FEIJOADA - CARDÁPIO DE 18/06/16
A
Feijoada é um
prato que consiste em guisado de feijão com carne, normalmente acompanhado com
arroz. É um prato com origem no Norte de
Portugal, e que,
hoje em dia, constitui um dos pratos mais típicos da cozinha brasileira. Em Portugal, cozinha-se com feijão branco no noroeste (Minho
e Douro Litoral) ou
feijão vermelho no nordeste (Trás-os-Montes), e geralmente inclui também
outros vegetais (tomate, cenouras ou couve) juntamente com a carne de porco ou
de vaca, às quais se podem juntar chouriço, morcela ou farinheira.
No
Brasil, é feita da mistura de feijões pretos e de vários tipos de carne de porco e de boi, e chega à mesa acompanhada de farofa, arroz branco, couve refogada e laranja fatiada, entre outros
ingredientes. Em Portugal, esta
versão da feijoada é conhecida como feijoada à brasileira,[1] [2] sendo também comum encontrá-la
nos cardápios dos restaurantes portugueses, para além das feijoadas
portuguesas.[3]
História
A
explicação popular mais difundida sobre a origem da feijoada é a de que os
senhores – das fazendas de café, das minas de ouro e dos engenhos de açúcar –
forneciam aos escravos os
"restos" dos porcos, quando estes eram carneados. O cozimento desses
ingredientes, com feijão e água,
teria feito nascer a receita.

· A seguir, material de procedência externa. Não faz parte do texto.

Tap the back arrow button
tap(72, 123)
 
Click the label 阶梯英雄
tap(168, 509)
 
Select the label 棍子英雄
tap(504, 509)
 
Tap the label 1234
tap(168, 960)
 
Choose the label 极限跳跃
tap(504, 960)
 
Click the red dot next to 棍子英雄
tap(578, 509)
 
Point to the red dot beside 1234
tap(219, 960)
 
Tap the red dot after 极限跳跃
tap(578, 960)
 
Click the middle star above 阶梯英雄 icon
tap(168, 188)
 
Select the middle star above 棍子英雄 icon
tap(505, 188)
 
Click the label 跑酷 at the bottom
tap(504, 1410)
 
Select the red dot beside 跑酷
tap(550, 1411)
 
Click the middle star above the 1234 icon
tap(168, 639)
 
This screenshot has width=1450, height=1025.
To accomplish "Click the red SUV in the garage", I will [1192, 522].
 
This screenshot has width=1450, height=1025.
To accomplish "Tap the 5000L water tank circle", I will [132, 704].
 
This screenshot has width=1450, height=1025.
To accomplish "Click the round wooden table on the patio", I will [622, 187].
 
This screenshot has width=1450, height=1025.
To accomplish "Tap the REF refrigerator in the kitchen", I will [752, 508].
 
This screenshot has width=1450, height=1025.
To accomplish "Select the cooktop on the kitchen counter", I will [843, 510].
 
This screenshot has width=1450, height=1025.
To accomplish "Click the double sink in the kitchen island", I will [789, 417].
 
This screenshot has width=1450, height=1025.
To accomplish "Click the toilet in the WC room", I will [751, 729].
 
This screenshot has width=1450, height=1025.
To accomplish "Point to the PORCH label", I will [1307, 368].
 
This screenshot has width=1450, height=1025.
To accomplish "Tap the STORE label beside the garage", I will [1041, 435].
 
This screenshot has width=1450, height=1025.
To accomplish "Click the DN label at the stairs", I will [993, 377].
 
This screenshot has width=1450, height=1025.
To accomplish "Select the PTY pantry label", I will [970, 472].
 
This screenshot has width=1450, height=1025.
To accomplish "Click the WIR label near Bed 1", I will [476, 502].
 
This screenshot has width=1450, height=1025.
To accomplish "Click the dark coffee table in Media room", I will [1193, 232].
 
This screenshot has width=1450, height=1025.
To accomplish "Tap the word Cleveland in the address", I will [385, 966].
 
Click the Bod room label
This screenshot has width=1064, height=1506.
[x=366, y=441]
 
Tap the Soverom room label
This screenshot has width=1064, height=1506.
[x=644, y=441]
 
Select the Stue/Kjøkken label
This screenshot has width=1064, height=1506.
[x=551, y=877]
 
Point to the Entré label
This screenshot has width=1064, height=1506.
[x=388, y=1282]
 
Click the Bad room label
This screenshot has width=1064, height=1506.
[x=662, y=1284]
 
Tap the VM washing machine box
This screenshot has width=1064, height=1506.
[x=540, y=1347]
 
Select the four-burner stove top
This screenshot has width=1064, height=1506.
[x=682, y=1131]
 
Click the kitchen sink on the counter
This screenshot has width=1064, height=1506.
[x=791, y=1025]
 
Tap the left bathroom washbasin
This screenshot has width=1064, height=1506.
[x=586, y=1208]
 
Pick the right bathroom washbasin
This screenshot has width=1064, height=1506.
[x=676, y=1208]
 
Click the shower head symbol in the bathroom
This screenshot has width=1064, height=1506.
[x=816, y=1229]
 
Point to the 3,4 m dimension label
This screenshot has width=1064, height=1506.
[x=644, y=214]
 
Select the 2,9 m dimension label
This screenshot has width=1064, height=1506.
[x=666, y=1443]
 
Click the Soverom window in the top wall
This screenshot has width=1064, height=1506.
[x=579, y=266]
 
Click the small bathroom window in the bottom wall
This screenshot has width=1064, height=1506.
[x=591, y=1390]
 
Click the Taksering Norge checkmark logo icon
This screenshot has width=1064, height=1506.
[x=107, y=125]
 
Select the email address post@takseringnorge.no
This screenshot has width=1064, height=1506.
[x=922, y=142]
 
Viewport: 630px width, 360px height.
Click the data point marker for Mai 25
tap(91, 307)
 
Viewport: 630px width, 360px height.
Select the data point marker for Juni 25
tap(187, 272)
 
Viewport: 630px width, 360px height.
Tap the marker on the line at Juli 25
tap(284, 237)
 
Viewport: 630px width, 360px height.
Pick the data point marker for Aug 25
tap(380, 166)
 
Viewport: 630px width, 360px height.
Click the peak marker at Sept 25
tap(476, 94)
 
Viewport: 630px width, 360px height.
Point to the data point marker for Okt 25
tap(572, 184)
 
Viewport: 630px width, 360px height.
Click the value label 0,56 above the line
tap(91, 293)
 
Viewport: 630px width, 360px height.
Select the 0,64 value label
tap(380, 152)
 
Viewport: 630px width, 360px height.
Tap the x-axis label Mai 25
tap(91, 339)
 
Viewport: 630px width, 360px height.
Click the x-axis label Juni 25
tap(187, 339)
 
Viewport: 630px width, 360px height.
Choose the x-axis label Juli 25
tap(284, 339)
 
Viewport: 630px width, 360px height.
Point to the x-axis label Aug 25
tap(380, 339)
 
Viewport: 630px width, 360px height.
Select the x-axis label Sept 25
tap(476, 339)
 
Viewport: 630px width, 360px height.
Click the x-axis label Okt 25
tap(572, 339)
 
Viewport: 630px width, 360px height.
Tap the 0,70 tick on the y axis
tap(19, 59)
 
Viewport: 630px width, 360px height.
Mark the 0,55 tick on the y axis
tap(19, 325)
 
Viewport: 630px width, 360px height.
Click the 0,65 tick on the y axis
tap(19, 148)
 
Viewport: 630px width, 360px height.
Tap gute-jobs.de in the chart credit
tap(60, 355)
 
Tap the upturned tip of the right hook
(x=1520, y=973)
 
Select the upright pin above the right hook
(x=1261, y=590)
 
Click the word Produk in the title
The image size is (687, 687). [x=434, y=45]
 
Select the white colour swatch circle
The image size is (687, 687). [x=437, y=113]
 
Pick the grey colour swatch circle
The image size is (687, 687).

Tal versão, contudo, não se sustenta, seja na
tradição culinária, seja na mais leve pesquisa histórica. Segundo Carlos
Augusto Ditadi, especialista em assuntos culturais e historiador do Arquivo Nacional do Rio de Janeiro, em artigo
publicado na revista Gula, de maio
de 1998, essa alegada origem da feijoada não passa de lenda contemporânea,
nascida do folclore moderno,
numa visão romanceada das relações sociais e culturais da escravidão no Brasil.
O padrão
alimentar do escravo não difere fundamentalmente no Brasil do século XVIII. Continuava tendo como base a
farinha de mandioca ou de milho feita com água e mais alguns
complementos, ou seja, o que fora estabelecido desde os primórdios. A sociedade
escravista do Brasil, no século XVIII e parte do XIX, foi
constantemente assolada pela escassez e carestia dos alimentos básicos, em
decorrência da monocultura, da dedicação exclusiva à mineração e do regime de
trabalho escravo, não sendo raros os óbitos por alimentação deficiente,
incluindo a morte dos próprios senhores.
O escravo
não podia ser simplesmente maltratado, pois custava caro e era a base da
economia. Devia comer três vezes ao dia. Geralmente almoçava às 8 horas da
manhã, jantava à 1 hora da tarde e ceava por volta de 8 ou 9 horas da noite.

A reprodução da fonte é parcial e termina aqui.